Dataset entries
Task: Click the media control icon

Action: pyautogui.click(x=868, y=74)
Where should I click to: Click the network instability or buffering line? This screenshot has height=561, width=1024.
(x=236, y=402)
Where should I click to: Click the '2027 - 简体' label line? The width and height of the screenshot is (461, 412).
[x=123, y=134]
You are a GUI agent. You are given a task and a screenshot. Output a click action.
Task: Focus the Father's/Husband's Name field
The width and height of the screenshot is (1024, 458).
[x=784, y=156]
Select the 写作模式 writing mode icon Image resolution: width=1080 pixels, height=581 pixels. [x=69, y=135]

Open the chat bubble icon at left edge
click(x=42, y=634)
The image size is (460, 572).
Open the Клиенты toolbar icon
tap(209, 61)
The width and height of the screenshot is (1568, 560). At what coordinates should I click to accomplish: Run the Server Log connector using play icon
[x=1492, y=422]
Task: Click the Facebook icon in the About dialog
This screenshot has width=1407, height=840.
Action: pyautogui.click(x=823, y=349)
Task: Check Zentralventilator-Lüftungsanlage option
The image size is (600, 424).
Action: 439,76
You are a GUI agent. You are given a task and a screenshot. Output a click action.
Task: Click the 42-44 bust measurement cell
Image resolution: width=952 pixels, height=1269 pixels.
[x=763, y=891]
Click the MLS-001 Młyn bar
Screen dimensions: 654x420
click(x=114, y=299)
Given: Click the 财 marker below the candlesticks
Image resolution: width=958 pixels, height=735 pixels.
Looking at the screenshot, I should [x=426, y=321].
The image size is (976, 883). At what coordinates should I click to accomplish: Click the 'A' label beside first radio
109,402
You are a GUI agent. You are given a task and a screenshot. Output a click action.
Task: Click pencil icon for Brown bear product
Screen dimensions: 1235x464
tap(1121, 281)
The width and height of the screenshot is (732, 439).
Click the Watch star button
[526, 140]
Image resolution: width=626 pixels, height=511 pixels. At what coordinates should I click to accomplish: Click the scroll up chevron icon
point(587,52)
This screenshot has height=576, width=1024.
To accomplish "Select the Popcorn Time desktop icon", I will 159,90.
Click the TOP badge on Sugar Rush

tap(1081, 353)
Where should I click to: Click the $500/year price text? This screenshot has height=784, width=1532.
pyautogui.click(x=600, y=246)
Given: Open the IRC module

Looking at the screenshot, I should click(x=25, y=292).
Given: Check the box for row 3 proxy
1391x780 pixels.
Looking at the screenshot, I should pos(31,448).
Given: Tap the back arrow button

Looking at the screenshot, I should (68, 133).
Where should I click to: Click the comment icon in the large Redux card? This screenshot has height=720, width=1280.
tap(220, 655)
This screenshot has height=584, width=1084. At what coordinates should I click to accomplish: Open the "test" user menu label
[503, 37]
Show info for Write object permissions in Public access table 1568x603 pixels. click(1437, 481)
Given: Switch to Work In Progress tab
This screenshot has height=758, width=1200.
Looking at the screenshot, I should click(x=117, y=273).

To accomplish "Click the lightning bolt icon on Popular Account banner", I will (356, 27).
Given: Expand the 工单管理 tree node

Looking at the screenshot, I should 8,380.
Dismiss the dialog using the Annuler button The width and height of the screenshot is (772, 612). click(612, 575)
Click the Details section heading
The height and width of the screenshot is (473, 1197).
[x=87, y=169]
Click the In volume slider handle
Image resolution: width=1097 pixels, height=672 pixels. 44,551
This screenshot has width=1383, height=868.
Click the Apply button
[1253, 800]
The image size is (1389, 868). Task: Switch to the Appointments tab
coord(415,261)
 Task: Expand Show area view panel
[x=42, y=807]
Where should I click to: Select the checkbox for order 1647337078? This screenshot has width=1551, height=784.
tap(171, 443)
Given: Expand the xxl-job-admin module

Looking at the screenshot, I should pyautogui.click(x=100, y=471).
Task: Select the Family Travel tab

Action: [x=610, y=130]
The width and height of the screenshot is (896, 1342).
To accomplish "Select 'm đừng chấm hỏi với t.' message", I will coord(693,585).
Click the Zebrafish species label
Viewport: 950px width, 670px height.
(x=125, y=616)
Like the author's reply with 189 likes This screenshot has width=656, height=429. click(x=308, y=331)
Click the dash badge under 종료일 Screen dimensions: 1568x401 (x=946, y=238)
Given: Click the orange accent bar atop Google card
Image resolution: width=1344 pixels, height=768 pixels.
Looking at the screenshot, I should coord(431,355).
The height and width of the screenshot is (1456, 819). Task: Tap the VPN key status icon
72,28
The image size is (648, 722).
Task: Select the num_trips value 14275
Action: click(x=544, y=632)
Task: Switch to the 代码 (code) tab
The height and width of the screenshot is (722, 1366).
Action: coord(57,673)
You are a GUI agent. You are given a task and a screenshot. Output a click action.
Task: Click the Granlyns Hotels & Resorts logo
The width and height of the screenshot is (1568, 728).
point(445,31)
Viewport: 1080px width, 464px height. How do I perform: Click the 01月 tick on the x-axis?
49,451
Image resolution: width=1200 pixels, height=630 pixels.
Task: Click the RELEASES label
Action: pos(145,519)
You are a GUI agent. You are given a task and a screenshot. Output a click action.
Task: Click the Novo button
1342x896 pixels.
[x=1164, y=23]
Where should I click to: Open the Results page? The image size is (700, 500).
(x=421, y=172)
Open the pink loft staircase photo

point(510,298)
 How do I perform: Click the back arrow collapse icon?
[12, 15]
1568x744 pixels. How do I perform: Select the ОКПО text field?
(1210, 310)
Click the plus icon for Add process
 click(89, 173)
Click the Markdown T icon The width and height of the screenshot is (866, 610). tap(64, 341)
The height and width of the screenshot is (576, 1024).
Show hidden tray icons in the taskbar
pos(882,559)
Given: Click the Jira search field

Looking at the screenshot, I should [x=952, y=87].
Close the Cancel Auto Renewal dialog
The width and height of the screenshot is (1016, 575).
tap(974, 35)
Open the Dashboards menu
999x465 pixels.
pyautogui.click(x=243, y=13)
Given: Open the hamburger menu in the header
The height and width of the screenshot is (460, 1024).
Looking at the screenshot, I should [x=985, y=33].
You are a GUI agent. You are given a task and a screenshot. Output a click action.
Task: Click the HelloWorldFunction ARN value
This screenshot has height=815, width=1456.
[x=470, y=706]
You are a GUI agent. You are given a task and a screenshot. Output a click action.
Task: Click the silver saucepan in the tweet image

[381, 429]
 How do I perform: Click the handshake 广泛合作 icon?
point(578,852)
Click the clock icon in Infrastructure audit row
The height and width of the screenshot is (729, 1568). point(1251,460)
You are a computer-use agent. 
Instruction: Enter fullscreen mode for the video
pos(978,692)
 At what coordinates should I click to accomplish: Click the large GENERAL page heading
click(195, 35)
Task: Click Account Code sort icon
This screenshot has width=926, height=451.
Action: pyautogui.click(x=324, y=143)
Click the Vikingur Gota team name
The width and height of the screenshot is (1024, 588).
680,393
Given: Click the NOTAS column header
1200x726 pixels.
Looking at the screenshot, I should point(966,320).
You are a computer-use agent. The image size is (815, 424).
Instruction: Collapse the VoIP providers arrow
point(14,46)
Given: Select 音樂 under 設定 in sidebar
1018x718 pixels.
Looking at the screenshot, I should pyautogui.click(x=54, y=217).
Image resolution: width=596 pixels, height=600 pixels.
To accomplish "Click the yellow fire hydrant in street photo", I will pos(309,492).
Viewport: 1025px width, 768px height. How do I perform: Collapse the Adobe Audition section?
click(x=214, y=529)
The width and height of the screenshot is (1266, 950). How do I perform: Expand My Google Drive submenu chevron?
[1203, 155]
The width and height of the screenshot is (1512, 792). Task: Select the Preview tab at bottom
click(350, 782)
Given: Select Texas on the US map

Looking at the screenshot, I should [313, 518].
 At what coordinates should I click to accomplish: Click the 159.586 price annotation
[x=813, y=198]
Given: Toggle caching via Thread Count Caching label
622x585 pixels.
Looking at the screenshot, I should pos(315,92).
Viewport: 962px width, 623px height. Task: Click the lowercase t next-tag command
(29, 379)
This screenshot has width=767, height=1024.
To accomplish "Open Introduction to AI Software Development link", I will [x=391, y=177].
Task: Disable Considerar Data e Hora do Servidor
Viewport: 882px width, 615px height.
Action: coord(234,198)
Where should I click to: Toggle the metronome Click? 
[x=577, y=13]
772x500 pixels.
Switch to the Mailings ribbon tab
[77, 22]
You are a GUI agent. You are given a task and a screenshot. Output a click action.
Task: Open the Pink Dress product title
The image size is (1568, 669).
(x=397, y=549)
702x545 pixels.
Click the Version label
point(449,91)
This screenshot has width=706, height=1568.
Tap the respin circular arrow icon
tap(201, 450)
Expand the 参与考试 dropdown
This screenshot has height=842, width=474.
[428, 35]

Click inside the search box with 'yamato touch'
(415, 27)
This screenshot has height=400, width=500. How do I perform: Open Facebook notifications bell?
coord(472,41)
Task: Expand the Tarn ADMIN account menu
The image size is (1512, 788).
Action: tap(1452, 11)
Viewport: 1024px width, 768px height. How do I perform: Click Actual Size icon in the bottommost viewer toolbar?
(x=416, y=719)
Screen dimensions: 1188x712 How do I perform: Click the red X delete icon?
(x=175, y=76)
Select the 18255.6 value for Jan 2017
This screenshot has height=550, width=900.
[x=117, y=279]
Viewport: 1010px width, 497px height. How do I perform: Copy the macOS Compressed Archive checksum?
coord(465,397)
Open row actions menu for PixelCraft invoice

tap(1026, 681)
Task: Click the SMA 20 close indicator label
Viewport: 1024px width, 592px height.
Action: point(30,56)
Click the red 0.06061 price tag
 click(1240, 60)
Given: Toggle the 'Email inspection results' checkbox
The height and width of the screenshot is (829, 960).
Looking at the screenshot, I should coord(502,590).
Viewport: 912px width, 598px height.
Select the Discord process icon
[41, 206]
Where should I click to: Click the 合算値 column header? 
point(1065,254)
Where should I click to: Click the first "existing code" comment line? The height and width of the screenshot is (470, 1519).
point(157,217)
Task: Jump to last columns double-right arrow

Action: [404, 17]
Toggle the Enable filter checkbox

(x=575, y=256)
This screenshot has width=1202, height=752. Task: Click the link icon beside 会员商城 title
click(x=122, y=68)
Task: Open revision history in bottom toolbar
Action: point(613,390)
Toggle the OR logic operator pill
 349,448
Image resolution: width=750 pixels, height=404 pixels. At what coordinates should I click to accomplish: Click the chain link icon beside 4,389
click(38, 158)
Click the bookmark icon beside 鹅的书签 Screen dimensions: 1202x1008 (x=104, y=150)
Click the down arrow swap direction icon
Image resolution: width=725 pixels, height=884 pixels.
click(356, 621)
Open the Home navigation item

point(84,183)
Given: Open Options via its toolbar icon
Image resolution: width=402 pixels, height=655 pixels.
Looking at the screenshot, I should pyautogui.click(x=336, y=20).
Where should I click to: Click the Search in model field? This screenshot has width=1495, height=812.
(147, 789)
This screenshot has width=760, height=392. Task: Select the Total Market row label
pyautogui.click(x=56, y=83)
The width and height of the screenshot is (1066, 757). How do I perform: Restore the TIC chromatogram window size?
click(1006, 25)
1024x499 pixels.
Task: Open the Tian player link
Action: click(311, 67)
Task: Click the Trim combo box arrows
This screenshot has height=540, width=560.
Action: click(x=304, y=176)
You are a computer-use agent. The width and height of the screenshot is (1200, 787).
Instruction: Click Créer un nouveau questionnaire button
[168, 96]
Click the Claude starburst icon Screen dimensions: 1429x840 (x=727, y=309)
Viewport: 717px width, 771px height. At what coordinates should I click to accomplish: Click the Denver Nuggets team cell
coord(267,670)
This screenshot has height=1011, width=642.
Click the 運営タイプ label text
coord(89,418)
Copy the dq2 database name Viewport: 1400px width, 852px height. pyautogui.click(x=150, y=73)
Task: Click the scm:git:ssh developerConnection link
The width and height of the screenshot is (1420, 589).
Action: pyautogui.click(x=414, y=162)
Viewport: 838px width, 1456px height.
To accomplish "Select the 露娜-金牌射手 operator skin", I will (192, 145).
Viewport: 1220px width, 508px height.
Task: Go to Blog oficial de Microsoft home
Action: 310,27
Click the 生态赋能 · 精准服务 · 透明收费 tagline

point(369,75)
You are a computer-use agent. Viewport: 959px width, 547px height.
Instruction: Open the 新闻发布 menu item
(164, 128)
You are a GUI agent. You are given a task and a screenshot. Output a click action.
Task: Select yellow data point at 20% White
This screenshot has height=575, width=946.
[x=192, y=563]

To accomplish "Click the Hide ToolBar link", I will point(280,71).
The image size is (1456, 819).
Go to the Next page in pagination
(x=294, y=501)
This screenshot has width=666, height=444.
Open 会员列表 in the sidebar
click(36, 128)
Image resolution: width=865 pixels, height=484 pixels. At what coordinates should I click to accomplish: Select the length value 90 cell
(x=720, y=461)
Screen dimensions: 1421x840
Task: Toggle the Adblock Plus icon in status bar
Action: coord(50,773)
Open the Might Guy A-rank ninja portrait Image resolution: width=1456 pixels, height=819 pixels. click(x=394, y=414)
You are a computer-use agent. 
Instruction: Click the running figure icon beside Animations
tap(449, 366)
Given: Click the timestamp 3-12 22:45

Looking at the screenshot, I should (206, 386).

* [Aim of the task]: State the number of lines above that include "under", and nothing further.

* [Task answer]: 2